### [To do]
Identify every line in the records below that contains the word "will", and reproduce each one.

Stored records
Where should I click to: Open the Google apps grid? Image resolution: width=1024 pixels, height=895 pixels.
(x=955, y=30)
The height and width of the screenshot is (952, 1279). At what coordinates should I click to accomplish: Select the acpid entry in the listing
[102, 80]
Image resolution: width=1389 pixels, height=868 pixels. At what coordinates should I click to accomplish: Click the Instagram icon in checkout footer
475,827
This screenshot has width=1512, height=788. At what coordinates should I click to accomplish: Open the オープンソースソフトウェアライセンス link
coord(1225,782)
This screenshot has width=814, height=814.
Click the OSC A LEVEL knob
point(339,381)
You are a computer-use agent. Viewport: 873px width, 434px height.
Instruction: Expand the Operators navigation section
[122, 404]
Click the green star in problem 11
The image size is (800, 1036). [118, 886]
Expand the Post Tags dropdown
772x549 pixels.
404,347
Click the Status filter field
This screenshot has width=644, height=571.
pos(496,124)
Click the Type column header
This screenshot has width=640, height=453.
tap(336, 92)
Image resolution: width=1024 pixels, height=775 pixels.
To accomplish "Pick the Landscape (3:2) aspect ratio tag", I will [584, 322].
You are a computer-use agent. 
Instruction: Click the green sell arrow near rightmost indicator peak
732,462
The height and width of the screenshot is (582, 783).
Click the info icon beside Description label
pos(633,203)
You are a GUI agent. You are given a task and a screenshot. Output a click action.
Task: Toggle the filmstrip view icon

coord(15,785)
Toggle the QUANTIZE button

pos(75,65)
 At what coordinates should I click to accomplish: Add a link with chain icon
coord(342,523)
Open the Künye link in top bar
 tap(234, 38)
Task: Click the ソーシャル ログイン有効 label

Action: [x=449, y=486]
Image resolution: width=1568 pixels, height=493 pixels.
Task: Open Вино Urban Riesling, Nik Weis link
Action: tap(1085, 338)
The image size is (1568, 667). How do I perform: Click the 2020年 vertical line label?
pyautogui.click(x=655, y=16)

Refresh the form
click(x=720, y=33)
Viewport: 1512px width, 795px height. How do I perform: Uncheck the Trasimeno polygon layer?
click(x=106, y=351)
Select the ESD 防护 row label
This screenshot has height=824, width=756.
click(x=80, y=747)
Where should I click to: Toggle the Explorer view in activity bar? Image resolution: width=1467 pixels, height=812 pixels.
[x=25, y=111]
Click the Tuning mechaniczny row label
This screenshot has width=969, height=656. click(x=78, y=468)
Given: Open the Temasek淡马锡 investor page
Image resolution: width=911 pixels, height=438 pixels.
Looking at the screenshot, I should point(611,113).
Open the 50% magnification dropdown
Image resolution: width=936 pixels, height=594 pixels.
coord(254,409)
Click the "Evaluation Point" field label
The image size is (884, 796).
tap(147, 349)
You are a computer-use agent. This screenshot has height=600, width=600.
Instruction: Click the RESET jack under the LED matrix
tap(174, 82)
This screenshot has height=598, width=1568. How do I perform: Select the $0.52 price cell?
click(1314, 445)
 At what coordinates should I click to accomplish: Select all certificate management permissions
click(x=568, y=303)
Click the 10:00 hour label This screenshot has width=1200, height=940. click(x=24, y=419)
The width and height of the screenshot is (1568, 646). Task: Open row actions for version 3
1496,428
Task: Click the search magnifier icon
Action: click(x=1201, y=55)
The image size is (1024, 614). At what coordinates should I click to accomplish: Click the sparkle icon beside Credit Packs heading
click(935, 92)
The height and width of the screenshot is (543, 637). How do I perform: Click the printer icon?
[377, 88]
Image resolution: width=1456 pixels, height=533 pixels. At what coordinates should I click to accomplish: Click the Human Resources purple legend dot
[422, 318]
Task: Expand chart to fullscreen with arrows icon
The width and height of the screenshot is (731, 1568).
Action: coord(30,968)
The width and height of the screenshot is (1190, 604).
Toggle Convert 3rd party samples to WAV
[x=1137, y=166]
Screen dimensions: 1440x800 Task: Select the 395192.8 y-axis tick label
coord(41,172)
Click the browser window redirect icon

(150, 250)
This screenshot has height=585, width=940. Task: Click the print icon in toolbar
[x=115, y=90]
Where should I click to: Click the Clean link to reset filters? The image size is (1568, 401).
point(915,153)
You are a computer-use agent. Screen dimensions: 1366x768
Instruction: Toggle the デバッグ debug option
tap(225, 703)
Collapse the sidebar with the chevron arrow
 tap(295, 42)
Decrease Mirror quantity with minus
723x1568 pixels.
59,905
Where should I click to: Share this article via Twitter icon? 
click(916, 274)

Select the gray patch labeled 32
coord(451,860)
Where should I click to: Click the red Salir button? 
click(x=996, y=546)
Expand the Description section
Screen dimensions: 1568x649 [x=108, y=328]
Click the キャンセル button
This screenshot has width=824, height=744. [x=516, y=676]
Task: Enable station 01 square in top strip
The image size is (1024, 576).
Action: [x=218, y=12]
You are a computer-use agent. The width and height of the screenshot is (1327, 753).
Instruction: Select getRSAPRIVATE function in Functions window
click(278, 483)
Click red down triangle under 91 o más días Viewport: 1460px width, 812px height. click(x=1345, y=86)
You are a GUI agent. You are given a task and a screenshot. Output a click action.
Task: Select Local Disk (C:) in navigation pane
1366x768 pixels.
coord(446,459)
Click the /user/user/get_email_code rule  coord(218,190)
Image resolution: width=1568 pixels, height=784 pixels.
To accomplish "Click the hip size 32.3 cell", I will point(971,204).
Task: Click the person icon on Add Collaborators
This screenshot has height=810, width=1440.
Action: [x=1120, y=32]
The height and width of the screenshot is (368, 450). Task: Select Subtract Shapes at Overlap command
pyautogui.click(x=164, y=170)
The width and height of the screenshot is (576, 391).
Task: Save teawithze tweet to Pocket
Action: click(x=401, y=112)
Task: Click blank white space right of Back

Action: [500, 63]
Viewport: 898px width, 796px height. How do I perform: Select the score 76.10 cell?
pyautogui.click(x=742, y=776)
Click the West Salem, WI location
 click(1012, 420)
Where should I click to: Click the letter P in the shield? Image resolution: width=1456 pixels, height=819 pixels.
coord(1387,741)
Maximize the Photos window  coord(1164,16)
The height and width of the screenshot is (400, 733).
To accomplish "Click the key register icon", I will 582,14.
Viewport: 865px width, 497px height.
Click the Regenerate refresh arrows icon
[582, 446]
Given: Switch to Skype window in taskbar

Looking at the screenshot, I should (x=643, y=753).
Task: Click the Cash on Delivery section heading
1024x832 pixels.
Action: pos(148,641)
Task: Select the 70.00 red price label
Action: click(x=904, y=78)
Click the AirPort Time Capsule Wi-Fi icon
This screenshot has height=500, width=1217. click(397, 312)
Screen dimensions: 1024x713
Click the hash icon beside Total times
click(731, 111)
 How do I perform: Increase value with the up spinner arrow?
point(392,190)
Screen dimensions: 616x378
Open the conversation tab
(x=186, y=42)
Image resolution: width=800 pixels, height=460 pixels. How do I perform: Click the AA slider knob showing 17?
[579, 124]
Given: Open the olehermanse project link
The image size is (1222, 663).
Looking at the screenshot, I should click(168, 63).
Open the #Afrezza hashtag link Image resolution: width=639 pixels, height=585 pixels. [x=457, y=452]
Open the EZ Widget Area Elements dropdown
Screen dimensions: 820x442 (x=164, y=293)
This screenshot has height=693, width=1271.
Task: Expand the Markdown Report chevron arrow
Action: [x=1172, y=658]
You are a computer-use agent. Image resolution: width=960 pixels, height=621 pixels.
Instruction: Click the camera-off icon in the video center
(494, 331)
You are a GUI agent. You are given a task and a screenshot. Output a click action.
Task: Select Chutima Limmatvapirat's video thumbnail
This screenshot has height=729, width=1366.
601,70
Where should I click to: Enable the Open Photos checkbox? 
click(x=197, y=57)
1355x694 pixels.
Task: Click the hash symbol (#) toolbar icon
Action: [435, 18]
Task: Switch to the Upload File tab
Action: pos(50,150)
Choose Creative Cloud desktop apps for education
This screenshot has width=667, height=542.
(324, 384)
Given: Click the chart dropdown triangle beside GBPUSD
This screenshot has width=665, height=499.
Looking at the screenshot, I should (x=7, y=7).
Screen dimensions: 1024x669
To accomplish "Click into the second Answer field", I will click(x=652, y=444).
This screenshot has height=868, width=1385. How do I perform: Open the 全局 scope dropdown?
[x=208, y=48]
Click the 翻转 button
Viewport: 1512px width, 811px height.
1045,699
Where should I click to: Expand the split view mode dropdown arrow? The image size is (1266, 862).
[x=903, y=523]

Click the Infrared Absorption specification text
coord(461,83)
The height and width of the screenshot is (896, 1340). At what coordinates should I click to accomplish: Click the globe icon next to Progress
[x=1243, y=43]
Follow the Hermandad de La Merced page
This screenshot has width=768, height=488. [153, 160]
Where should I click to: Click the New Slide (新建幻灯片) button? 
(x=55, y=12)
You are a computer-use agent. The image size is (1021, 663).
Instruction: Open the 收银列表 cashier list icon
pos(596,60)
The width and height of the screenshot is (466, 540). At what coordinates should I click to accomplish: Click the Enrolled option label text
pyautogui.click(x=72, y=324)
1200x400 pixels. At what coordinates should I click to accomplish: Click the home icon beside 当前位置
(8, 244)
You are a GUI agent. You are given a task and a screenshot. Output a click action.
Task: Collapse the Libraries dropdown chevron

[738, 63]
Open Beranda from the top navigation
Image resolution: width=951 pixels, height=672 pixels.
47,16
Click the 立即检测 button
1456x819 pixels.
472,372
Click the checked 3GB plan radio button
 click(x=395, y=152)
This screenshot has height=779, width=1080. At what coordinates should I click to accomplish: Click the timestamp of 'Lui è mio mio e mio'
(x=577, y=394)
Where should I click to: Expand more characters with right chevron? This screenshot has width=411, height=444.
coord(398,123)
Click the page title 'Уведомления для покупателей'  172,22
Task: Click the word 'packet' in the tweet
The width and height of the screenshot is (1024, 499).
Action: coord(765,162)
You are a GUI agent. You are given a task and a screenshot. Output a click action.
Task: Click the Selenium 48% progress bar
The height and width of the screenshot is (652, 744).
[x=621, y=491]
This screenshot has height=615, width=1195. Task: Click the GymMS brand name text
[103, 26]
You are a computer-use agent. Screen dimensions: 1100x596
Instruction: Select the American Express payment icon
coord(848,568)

### [Solution to this exercise]
To accomplish "Pick the Landscape (3:2) aspect ratio tag", I will [584, 322].
To accomplish "Click the hip size 32.3 cell", I will point(971,204).
To accomplish "Click the key register icon", I will 582,14.
To accomplish "Click into the second Answer field", I will click(x=652, y=444).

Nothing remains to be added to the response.